[Supplied material Boundary: Start]

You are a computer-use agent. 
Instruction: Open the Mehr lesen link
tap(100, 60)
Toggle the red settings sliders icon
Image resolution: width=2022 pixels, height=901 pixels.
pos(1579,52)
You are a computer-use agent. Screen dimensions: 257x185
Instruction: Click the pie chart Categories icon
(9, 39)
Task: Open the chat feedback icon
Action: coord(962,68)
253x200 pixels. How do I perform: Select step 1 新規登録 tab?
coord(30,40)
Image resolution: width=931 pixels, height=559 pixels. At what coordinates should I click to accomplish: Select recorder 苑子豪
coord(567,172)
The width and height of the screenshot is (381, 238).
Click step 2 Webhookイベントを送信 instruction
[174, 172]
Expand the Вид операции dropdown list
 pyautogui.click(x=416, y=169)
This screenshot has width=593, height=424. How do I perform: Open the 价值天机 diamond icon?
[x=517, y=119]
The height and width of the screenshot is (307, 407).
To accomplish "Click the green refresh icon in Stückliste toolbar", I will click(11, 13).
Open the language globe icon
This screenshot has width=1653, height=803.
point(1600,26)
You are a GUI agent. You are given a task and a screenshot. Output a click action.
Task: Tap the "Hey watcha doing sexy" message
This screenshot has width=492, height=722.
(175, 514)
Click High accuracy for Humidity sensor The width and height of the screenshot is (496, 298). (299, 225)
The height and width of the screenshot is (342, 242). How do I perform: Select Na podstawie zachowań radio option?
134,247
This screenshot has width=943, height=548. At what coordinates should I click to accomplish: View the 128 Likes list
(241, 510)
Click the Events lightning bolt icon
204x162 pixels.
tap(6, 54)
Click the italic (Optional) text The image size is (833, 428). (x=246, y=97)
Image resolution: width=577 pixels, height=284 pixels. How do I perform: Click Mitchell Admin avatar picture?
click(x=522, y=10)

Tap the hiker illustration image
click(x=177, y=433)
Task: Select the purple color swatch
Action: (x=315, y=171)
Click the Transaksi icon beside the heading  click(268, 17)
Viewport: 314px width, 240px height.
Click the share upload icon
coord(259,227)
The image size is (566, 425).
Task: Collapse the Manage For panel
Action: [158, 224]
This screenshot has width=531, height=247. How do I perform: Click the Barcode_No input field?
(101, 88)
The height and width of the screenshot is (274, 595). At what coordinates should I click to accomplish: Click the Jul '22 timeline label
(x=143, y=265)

[Supplied material Boundary: End]

Directions:
Go back to the data above and please quote exactly, and only, the lines from the line with "You are a computer-use agent. Screen" through its last line.

Solution for this task:
You are a computer-use agent. Screen dimensions: 257x185
Instruction: Click the pie chart Categories icon
(9, 39)
Task: Open the chat feedback icon
Action: coord(962,68)
253x200 pixels. How do I perform: Select step 1 新規登録 tab?
coord(30,40)
Image resolution: width=931 pixels, height=559 pixels. At what coordinates should I click to accomplish: Select recorder 苑子豪
coord(567,172)
The width and height of the screenshot is (381, 238).
Click step 2 Webhookイベントを送信 instruction
[174, 172]
Expand the Вид операции dropdown list
 pyautogui.click(x=416, y=169)
This screenshot has width=593, height=424. How do I perform: Open the 价值天机 diamond icon?
[x=517, y=119]
The height and width of the screenshot is (307, 407).
To accomplish "Click the green refresh icon in Stückliste toolbar", I will click(11, 13).
Open the language globe icon
This screenshot has width=1653, height=803.
point(1600,26)
You are a GUI agent. You are given a task and a screenshot. Output a click action.
Task: Tap the "Hey watcha doing sexy" message
This screenshot has width=492, height=722.
(175, 514)
Click High accuracy for Humidity sensor The width and height of the screenshot is (496, 298). (299, 225)
The height and width of the screenshot is (342, 242). How do I perform: Select Na podstawie zachowań radio option?
134,247
This screenshot has width=943, height=548. At what coordinates should I click to accomplish: View the 128 Likes list
(241, 510)
Click the Events lightning bolt icon
204x162 pixels.
tap(6, 54)
Click the italic (Optional) text The image size is (833, 428). (x=246, y=97)
Image resolution: width=577 pixels, height=284 pixels. How do I perform: Click Mitchell Admin avatar picture?
click(x=522, y=10)

Tap the hiker illustration image
click(x=177, y=433)
Task: Select the purple color swatch
Action: (x=315, y=171)
Click the Transaksi icon beside the heading  click(268, 17)
Viewport: 314px width, 240px height.
Click the share upload icon
coord(259,227)
The image size is (566, 425).
Task: Collapse the Manage For panel
Action: [158, 224]
This screenshot has width=531, height=247. How do I perform: Click the Barcode_No input field?
(101, 88)
The height and width of the screenshot is (274, 595). At what coordinates should I click to accomplish: Click the Jul '22 timeline label
(x=143, y=265)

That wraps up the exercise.